Mme Brown: Exactement.
Le sénateur Meighen: Si la solution, c'est que le consommateur soit parfaitement informé, qu'y a-t-il de mal à ce qu'une banque soit propriétaire de la maison de courtage en assurance Durand, pourvu que le client Meighen soit au courant de ce lien de propriété? La banque peut dire par exemple: «À propos, si vous voulez souscrire une police d'assurance-vie, allez chez Durand. C'est au coin de la rue. Nous sommes propriétaires. Nous connaissons très bien M. Durand. C'est un très bon gars.»
M. Jones: Le problème est le même que lorsque la vente au détail se fait à la succursale. Le consommateur aura beaucoup de mal à prendre ses décisions en toute objectivité. On se trouve à priver le consommateur de sa liberté de choix. Il est forcé de faire quelque chose qui est peut-être contraire à ce qu'il veut.
Le sénateur Meighen: C'est là qu'est la difficulté.
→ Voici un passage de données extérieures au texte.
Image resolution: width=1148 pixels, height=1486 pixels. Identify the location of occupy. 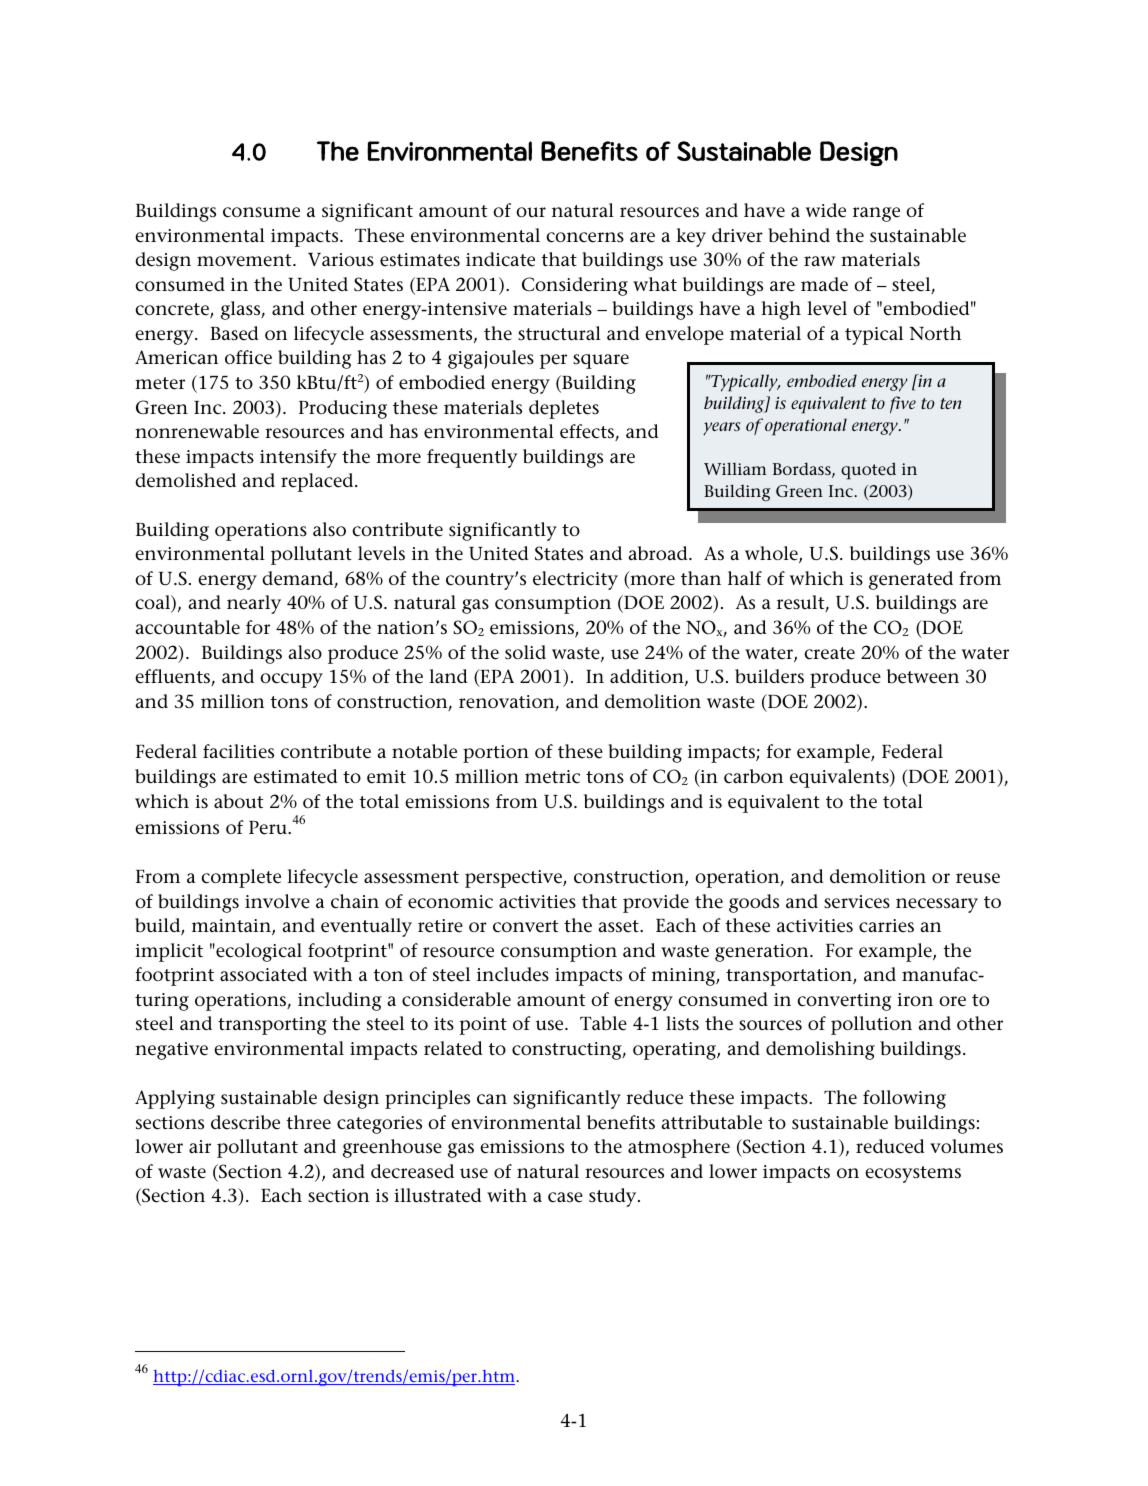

La distinction est délicate. On dit: «En passant, M. Dupont, cher client de la banque, si cela vous intéresse, nous pouvons vous proposer un prêt hypothécaire ou une police d'assurance. Nous pouvons aussi vous consentir un prêt. Nous sommes une excellente banque. Nous pouvons faire toutes sortes de choses pour vous, y compris des ventes liées,» ce qui, nous en convenons tous, doit être interdit.
La nuance est parfois très fine. Ce que le sénateur Kirby se demande, tout comme moi, c'est comment des mesures législatives peuvent résoudre le problème. Je me demande vraiment si elles le pourraient.
Mme Brown: Si une institution financière est propriétaire d'une maison de courtage en assurance IARD et indique à ses clients que cet assureur se trouve tout près, le consommateur doit savoir -- je veux dire s'il s'agit d'une société indépendante d'assurance IARD -- que la banque, qui peut aussi être propriétaire d'une société d'assurance ou avoir une préférence pour une société d'assurance, n'influencera pas le courtier indépendant pour qu'il vende un certain produit au lieu de celui qui répond le mieux aux besoins du consommateur. Voilà le problème fondamental, selon nous. Si une institution financière ou une société d'assurance veut avoir son réseau de distribution, elle devrait avoir un agent exclusif. Autrement dit, elle devrait retenir les services d'un agent, comme Allstate le fait, et lui faire exploiter le réseau. Le public saura que cette personne n'est pas un courtier indépendant en assurance IARD, mais un agent qui vend les produits d'une société donnée. Les consommateurs sauraient ce qu'ils achètent, et ils sauraient que certaines options ne leur sont pas offertes.
Le sénateur Meighen: Si une maison appartient à une autre institution, je présume qu'elle ne peut pas se dire «indépendante».
Mme Brown: Exact. Le courtier ne doit pas être considéré comme indépendant si sa maison appartient au fabricant du produit.
Le président: Merci d'avoir comparu aujourd'hui. Nous vous savons gré d'avoir eu l'obligeance de le faire. Et merci de votre mémoire.
La séance est ajournée jusqu'à 14 heures.